Math is not the only markdown extension that faces this challenge. Mermaid diagrams have the same portability problem: they render in some tools but not others. For a full reference of all markdown syntax including math, see the markdown cheat sheet.

Publishing math on the web

For web publishing, KaTeX is the clear winner. Unmarkdown™ renders KaTeX math on all published pages, both inline and display equations. The equations render client-side using KaTeX's JavaScript library and CSS, producing crisp output at any zoom level. Because the rendering happens in the browser, there is no need to pre-generate images or run a server-side math processor.

When you publish a document with math through Unmarkdown™, the equations automatically adapt to your chosen template. A dark template produces light-colored math.
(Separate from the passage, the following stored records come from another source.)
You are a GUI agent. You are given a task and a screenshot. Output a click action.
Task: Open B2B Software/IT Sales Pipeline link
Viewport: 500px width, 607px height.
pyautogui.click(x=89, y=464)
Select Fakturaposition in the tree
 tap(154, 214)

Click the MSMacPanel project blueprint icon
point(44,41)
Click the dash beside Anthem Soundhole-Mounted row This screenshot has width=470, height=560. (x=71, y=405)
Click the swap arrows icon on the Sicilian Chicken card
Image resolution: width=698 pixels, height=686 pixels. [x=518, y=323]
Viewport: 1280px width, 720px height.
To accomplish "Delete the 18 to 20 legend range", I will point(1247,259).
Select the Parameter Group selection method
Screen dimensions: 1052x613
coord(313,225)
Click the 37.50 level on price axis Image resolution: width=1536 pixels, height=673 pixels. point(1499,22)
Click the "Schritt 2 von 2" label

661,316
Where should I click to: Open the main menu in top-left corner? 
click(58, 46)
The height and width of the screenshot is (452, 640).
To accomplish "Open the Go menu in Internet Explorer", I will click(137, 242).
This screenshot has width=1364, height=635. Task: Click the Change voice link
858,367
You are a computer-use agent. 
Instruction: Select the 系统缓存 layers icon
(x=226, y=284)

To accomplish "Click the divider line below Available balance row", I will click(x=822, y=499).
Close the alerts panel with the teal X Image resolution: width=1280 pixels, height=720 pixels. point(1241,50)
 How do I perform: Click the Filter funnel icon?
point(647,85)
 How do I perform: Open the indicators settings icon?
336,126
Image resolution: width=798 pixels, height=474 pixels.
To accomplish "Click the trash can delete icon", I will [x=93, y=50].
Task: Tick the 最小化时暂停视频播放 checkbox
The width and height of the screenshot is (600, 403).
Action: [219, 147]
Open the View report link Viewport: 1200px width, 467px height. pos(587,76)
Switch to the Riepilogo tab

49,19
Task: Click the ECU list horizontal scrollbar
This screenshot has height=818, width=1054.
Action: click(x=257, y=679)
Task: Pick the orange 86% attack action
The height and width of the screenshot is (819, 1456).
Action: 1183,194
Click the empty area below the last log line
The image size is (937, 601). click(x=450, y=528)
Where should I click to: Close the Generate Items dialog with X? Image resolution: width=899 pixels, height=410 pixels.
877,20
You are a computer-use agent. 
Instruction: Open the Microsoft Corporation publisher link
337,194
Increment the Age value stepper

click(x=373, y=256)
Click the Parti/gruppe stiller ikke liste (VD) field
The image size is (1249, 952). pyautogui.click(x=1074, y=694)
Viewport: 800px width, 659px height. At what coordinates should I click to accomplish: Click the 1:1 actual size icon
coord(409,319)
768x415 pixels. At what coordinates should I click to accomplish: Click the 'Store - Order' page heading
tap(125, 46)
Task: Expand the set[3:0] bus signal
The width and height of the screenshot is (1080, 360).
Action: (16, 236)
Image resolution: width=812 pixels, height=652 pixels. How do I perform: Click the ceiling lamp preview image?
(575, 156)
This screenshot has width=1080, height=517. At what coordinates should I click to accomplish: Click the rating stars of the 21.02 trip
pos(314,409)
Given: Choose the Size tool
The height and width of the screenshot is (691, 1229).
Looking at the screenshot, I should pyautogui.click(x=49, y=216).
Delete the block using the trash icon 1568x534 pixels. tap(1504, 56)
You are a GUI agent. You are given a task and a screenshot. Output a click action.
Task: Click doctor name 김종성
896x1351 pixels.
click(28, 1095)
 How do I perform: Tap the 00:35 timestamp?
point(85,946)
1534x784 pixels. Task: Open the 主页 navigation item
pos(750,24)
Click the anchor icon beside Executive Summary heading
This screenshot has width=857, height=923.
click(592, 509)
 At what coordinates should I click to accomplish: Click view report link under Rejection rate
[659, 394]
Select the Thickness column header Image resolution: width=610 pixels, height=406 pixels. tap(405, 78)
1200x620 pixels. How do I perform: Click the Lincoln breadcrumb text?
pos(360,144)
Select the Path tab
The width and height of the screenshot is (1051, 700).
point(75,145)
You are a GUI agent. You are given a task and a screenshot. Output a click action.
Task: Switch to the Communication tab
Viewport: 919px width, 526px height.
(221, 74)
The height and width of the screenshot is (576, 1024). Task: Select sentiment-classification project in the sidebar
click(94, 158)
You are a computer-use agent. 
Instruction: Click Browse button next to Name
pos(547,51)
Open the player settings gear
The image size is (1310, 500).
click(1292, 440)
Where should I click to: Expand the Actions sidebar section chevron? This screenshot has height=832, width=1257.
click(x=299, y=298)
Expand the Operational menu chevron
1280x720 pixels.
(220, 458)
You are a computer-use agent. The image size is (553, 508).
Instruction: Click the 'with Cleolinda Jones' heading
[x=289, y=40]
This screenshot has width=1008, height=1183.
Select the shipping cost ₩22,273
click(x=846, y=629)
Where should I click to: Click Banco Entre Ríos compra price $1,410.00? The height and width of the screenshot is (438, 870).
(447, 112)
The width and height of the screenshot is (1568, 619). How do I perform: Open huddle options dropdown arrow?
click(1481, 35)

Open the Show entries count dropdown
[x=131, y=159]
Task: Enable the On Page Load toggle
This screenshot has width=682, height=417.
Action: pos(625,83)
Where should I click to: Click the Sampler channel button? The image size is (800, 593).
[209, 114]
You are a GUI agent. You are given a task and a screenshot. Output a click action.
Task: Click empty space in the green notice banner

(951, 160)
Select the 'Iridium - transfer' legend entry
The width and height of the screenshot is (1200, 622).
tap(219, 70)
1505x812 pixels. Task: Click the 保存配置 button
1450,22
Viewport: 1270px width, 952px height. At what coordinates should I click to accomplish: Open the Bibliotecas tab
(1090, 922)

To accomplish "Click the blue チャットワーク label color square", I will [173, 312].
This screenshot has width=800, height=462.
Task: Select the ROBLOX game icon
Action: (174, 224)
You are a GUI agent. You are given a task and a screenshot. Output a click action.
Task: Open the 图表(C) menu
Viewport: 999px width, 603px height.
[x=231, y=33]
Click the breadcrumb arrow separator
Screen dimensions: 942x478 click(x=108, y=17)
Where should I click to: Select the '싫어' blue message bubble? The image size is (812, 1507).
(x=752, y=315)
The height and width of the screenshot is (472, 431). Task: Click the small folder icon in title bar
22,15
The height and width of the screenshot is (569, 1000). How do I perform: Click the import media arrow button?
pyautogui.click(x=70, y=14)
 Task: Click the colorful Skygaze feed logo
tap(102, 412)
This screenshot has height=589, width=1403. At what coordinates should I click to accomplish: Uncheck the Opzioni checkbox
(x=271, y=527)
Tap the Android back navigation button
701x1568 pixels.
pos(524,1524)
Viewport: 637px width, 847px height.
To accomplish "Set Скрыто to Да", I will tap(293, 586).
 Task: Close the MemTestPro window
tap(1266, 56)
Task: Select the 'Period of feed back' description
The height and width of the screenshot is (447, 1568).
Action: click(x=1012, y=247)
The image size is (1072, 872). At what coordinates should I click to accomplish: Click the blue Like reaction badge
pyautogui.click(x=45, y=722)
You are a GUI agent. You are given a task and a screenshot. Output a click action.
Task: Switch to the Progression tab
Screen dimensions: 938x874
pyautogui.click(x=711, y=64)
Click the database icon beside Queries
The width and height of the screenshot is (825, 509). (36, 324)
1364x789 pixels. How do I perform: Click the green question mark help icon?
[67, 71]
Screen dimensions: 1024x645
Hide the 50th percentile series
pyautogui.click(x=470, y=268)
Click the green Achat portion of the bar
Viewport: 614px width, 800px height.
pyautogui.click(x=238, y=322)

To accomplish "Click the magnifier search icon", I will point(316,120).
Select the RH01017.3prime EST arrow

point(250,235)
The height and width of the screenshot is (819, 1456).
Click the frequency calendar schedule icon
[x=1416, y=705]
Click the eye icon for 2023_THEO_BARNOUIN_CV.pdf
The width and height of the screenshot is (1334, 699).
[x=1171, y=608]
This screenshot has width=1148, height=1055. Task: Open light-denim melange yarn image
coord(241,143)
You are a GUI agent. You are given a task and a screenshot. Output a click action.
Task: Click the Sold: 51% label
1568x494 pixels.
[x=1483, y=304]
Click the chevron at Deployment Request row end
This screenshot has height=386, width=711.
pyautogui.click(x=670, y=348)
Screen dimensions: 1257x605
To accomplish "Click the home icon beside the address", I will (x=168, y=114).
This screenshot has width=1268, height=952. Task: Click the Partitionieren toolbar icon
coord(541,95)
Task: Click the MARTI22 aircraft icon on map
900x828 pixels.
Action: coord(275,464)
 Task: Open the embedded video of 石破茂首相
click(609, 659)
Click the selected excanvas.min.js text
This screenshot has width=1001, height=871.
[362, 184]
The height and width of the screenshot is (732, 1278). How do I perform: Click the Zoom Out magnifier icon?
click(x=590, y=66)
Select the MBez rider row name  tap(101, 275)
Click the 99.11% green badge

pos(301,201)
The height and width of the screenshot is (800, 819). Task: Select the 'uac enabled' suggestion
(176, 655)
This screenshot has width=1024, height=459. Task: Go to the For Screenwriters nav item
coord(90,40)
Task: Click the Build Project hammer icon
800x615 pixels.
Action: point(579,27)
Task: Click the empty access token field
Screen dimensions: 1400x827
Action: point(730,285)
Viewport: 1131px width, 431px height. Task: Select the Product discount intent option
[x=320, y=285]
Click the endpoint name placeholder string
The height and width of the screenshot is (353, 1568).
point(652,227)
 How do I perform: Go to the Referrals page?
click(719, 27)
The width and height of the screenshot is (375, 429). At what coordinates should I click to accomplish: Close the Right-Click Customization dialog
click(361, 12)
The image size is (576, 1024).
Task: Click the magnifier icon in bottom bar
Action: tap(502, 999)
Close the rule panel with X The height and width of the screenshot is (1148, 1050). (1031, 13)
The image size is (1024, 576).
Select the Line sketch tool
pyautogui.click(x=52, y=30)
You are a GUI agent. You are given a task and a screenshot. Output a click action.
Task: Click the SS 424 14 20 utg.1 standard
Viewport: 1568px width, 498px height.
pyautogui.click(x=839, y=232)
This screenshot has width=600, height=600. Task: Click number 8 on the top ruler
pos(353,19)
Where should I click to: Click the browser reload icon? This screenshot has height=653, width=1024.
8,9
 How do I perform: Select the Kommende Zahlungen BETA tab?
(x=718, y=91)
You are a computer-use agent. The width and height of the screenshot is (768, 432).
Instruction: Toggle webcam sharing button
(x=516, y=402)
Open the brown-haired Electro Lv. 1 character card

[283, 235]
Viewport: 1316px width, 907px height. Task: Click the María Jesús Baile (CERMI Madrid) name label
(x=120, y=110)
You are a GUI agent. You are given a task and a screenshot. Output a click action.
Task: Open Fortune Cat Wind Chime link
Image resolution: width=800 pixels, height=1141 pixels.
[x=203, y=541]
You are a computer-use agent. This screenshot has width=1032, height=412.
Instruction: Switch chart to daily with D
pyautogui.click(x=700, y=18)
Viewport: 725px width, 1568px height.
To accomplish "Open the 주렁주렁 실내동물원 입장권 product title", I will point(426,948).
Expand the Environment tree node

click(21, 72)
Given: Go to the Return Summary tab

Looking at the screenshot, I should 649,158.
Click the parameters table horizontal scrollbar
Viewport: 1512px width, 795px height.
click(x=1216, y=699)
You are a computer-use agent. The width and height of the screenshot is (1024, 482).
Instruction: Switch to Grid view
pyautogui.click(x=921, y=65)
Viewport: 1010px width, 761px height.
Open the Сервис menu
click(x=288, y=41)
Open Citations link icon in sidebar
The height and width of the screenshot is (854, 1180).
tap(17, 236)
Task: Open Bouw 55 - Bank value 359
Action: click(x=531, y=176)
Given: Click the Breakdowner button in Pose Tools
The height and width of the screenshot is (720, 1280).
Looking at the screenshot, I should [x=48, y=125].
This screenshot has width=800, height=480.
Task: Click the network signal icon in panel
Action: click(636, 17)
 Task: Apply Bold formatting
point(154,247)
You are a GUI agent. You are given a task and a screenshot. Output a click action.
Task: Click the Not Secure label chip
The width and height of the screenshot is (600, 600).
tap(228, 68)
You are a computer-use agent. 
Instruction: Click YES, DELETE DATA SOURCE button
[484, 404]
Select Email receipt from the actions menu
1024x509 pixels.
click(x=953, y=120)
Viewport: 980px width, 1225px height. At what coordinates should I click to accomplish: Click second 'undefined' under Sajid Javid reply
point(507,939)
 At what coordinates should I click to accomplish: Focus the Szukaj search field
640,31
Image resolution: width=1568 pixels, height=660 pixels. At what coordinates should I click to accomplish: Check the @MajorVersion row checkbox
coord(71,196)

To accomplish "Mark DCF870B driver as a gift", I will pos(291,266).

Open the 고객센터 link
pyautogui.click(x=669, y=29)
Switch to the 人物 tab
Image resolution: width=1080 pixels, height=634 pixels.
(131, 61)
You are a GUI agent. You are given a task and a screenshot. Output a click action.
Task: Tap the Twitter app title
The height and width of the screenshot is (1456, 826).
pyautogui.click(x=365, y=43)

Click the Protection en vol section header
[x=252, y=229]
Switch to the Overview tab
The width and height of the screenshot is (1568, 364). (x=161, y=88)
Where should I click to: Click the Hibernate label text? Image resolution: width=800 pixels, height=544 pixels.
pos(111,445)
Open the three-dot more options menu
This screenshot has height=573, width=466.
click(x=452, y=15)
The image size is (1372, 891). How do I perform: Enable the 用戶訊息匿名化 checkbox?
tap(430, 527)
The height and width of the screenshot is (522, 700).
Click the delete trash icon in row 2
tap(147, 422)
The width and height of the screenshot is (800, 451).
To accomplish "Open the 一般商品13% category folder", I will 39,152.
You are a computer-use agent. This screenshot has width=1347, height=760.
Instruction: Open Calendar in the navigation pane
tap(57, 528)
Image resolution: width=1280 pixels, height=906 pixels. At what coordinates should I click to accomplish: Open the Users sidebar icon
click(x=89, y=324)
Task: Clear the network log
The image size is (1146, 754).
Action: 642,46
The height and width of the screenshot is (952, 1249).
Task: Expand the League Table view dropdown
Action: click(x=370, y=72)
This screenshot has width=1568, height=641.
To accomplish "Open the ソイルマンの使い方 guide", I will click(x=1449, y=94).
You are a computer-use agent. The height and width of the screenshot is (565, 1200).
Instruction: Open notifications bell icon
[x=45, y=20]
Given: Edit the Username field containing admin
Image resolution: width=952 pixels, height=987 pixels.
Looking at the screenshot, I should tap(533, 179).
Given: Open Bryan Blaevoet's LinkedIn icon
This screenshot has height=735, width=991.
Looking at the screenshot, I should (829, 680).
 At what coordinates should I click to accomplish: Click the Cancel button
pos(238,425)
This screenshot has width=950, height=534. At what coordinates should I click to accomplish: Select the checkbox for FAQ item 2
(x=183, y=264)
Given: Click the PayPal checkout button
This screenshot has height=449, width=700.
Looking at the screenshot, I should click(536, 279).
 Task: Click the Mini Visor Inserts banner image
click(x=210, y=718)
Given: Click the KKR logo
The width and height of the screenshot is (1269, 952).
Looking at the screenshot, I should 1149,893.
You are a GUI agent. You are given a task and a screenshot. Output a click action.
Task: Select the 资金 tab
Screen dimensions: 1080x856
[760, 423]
A serif template produces math that harmonizes with the surrounding typography.

For the best markdown publishing tools that handle math, KaTeX support is a key differentiator. Not every publishing tool can render math, and those that can vary in quality and coverage.

Math in professional documents

For documents destined for Google Docs or Word, the math publishing challenge is harder. These applications have their own equation editors (Google Docs uses a built-in editor; Word uses the Equation Editor) that do not accept LaTeX input. The practical options are:

  1. Publish as a web page and share the URL instead of a document file
  2. Export as PDF (which preserves the rendered math as vector graphics)
  3. Screenshot individual equations and paste them as images (not recommended for anything more than a quick share)

The web publishing path is increasingly the better choice for math-heavy content. A URL is easier to share than a Word file, the equations render perfectly, and the content remains searchable and editable.

Advanced KaTeX patterns for markdown

A few advanced patterns that come up frequently in technical and academic writing.

Aligned equations

$$\begin{aligned}
  (a + b)^2 &= (a + b)(a + b) \\
             &= a^2 + ab + ba + b^2 \\
             &= a^2 + 2ab + b^2
\end{aligned}$$

The & character marks the alignment point (typically at the = sign), and \\ creates a new line.

Piecewise functions

$$|x| = \begin{cases}
  x & \text{if } x \geq 0 \\
  -x & \text{if } x < 0
\end{cases}$$

Annotated expressions

$$\underbrace{a + b + \cdots + z}_{26 \text{ terms}}$$

$$\overbrace{1 + 2 + \cdots + n}^{\frac{n(n+1)}{2}}$$

Colored math

$$\textcolor{blue}{x^2} + \textcolor{red}{y^2} = \textcolor{green}{z^2}$$

Color support varies by platform. KaTeX supports named colors and hex codes. MathJax has similar support. Use color sparingly and always ensure the equation is readable without color (for accessibility and for contexts where color is not rendered).